Specifically, whether it is time for the Steelers to rebuild after their collapse over the last six weeks of the 2020 season. Not to mention that ignominious debacle of a playoff loss to the Cleveland Browns.
“I hate to use the word ‘rebuild’ because there is a winning culture there,” Cowher said. “There are a lot of good young players on the defensive side of the ball. Good young receivers.”
Aside from the pass-catchers, though, Cowher says most of the analysis is going to have to come on the offensive roster, starting with how to handle Ben Roethlisberger’s $41 million cap hit. And with those who are blocking for him.
“A lot of decisions have to be made, certainly, with the offensive line retooling there,” Cowher continued. “But there is a winning culture. Stability with coaches and front office. Those things matter. You may have a year where it doesn’t end the way you want. But I don’t think it is a total rebuild at all.”
It sounds like Cowher could be describing what his 2003 team went through. After two straight seasons featuring playoff victories, the group flailed through a 6-10 record. That allowed for the franchise to draft high enough to get Roethlisberger (11th overall) in the first round. By the end of the 2004 season, they were a 15-1 club.
So it was almost a one-year, one-man rebuild at quarterback. But unless Kevin Colbert conjures a lightning strike twice in a row, Mike Tomlin may have to grind through his rebuild a little longer than that.

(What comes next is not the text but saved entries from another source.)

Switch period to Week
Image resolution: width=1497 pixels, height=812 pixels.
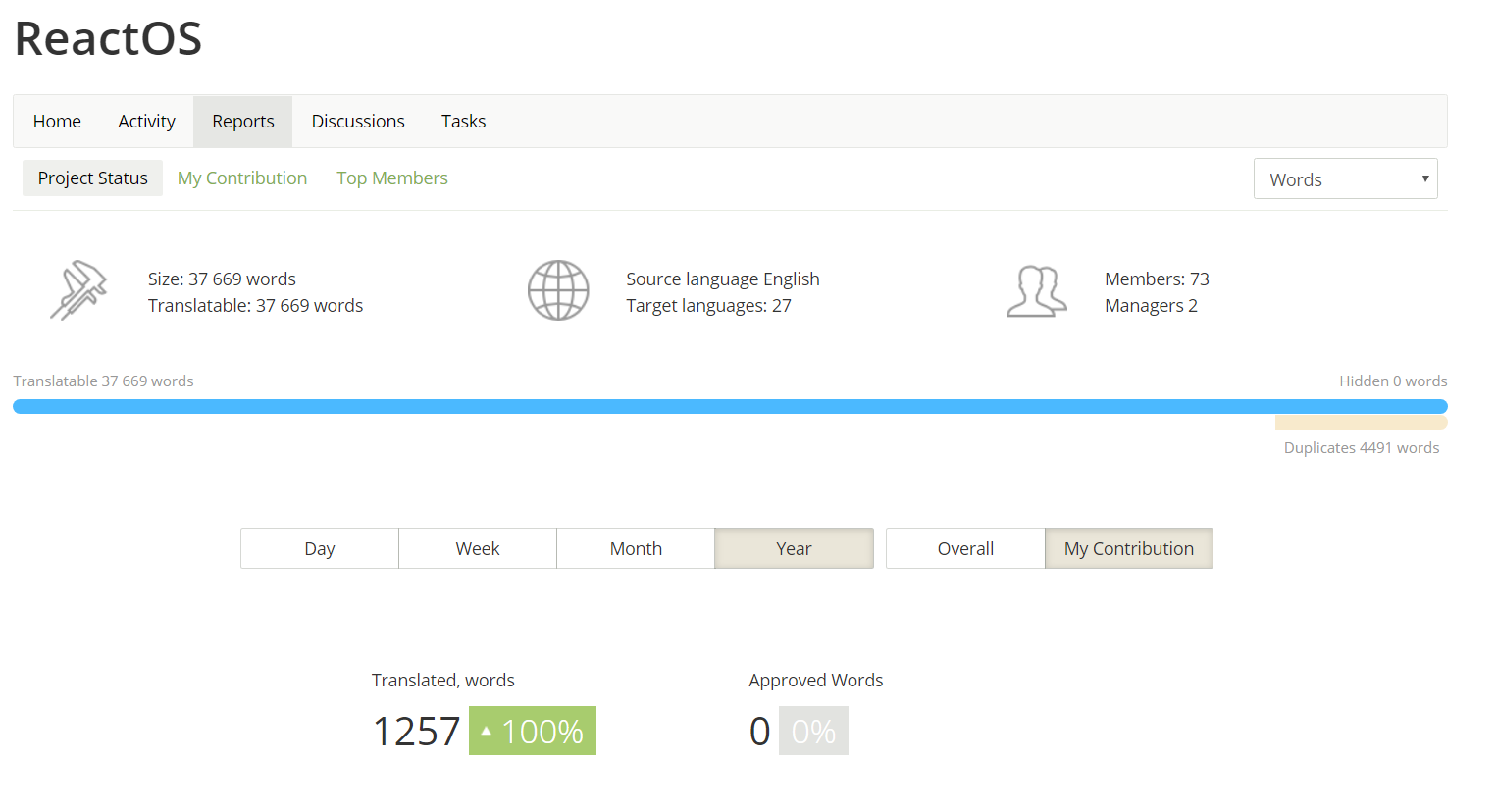478,548
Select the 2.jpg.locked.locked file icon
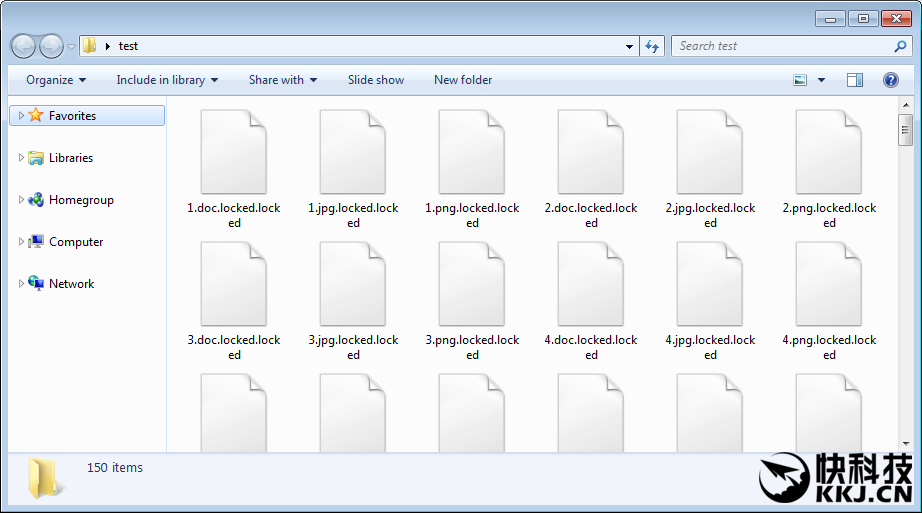The width and height of the screenshot is (922, 513). (x=709, y=153)
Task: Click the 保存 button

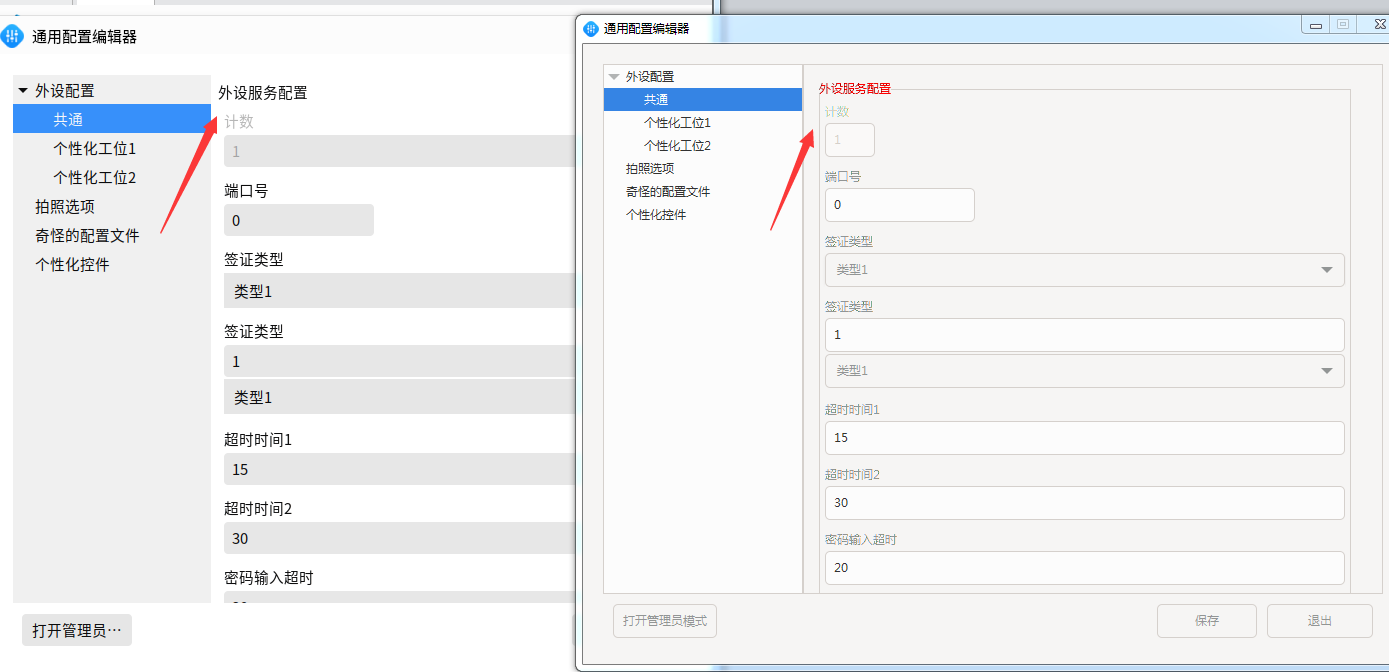Action: [1206, 620]
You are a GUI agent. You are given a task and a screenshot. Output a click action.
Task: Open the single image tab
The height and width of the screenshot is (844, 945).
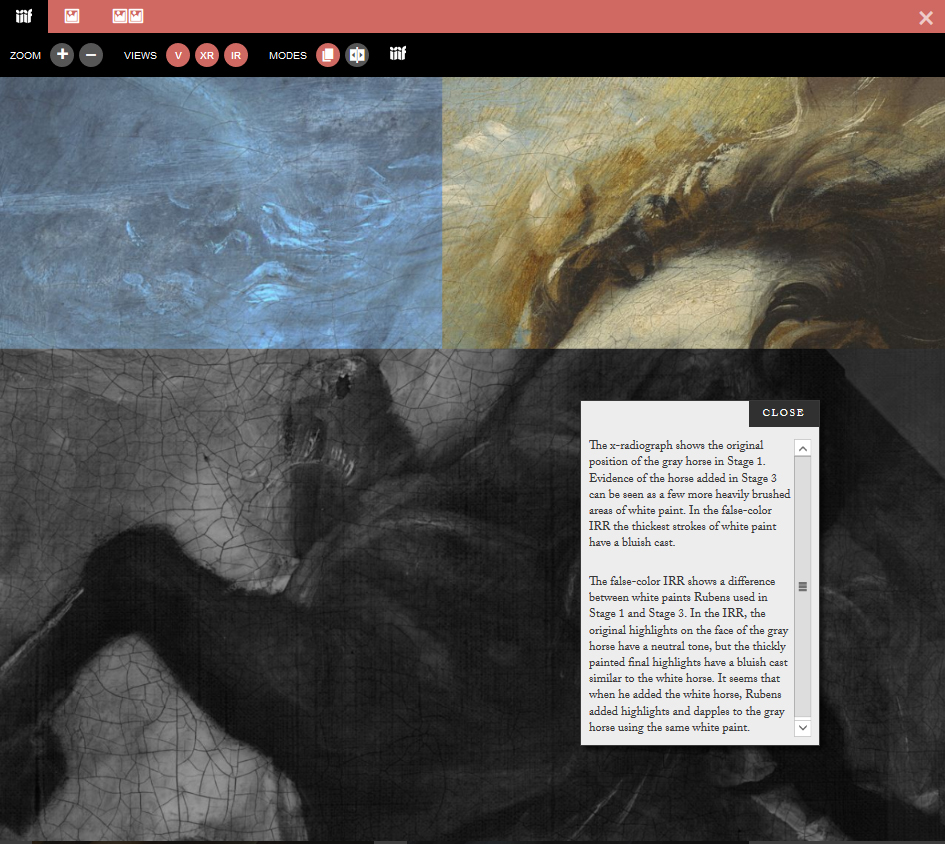pos(72,16)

It’s likely to look more like those three years Cowher endured between 1998-2000 (7-9, 6-10, 9-7). The team missed the playoffs in each of those seasons. Tomlin’s teams have failed to win a playoff game four years in a row. They’ve qualified twice during that time.
The difference is that those three Cowher teams followed four consecutive seasons (1994-97) featuring playoff victories.

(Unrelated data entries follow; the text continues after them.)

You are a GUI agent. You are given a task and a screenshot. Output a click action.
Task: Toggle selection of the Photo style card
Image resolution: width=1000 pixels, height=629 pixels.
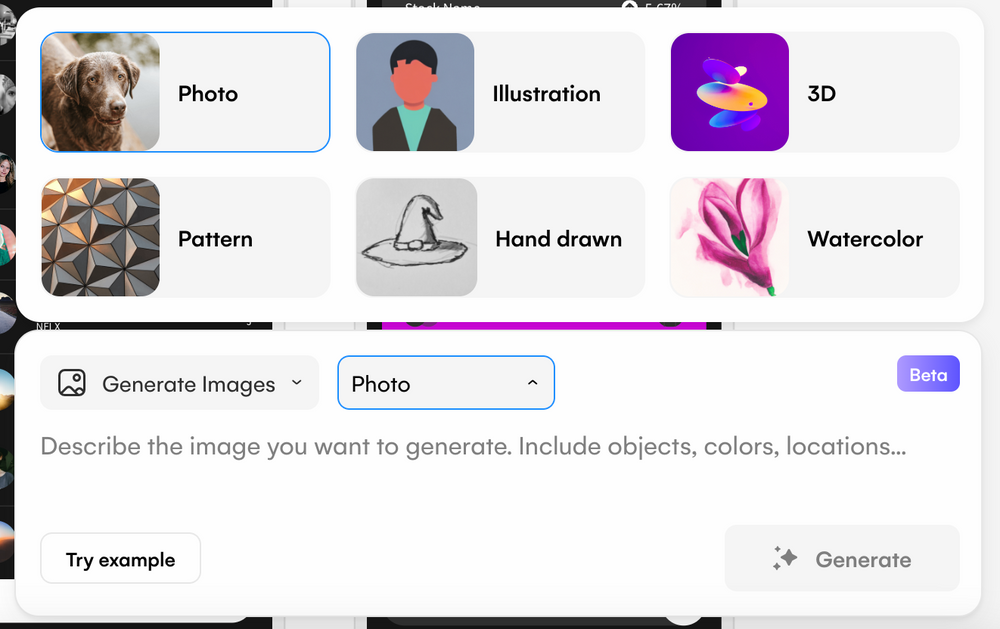pos(184,91)
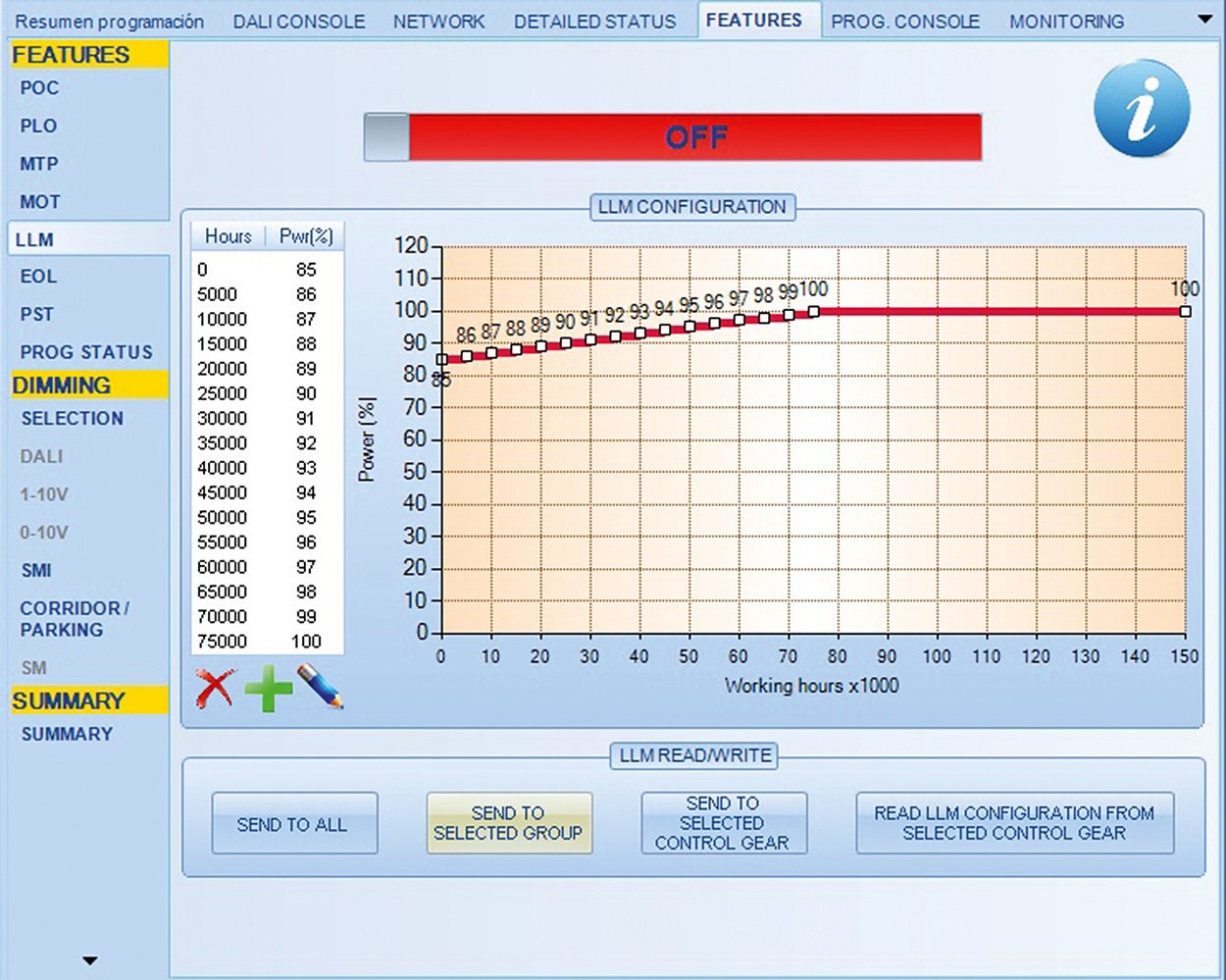Open the SUMMARY item in sidebar
Image resolution: width=1226 pixels, height=980 pixels.
point(67,734)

The three wandering seasons to wrap up the ’90s sent Three Rivers Stadium out with a whimper, meaning its last postseason game was the AFC Championship game loss to the Denver Broncos to conclude the 1997 campaign.
It may not have felt like a “total rebuild” during that time either. After all, key figures such as Jerome Bettis, Kordell Stewart and Jason Gildon bridged that gap between the AFC championship teams of 1997 and 2001 over the valley of losing during the end of the decade.

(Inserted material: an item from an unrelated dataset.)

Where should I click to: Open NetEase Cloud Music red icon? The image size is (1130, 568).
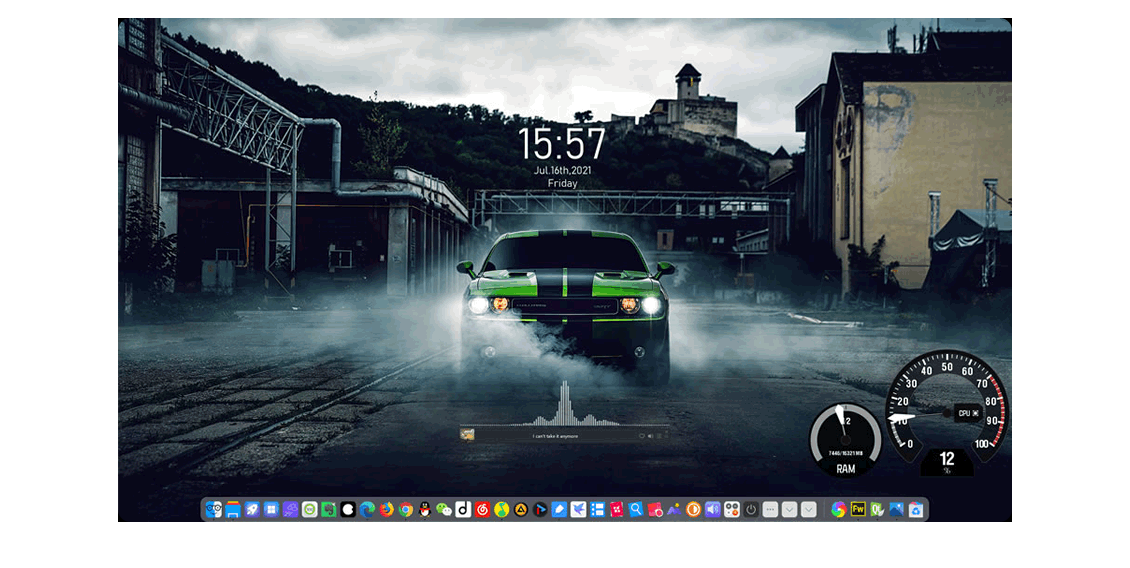pos(482,510)
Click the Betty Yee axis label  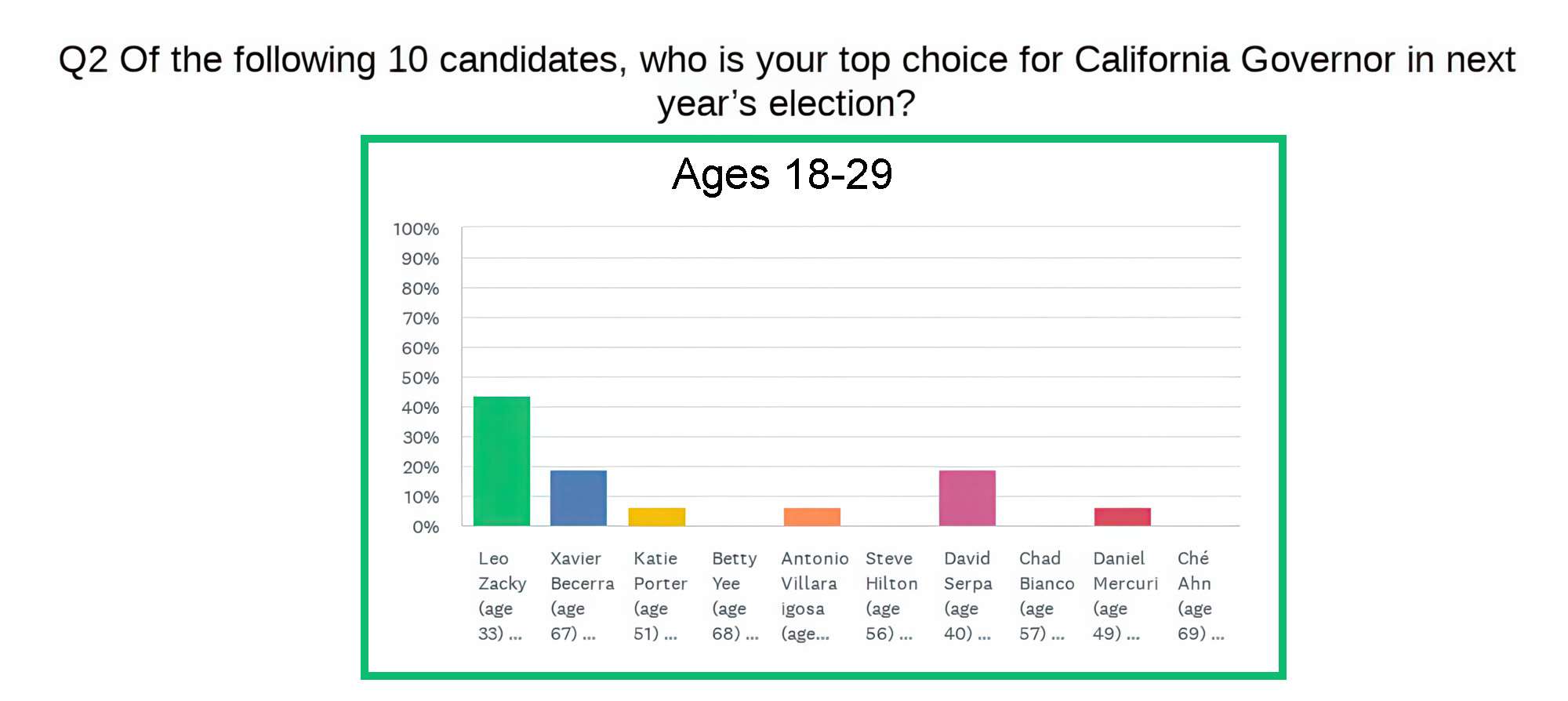tap(735, 596)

However, players such as Joey Porter, Alan Faneca, Hines Ward, Plaxico Burress, Deshea Townsend, Marvel Smith and Aaron Smith were all drafted between ‘98-’00. Dan Kreider was an undrafted free agent in 2000 as well.
So a “rebuild” was never truly acknowledged because so much focus was on Bettis’ success and trying to make Stewart functional at quarterback again. But the reality was that a roster reconstruction was quietly happening under the surface.
Of that group, only Gildon and Stewart were gone by the time Roethlisberger made his debut.
Cowher’s three losing seasons that we mentioned (‘98, ‘99, ‘03) were the only ones of Cowher’s 15-year career. Tomlin has never dipped below .500. But Cowher never went four years without a playoff victory.
It feels like Tomlin may be staring at a fifth in a row in 2021. “Total rebuild” or not.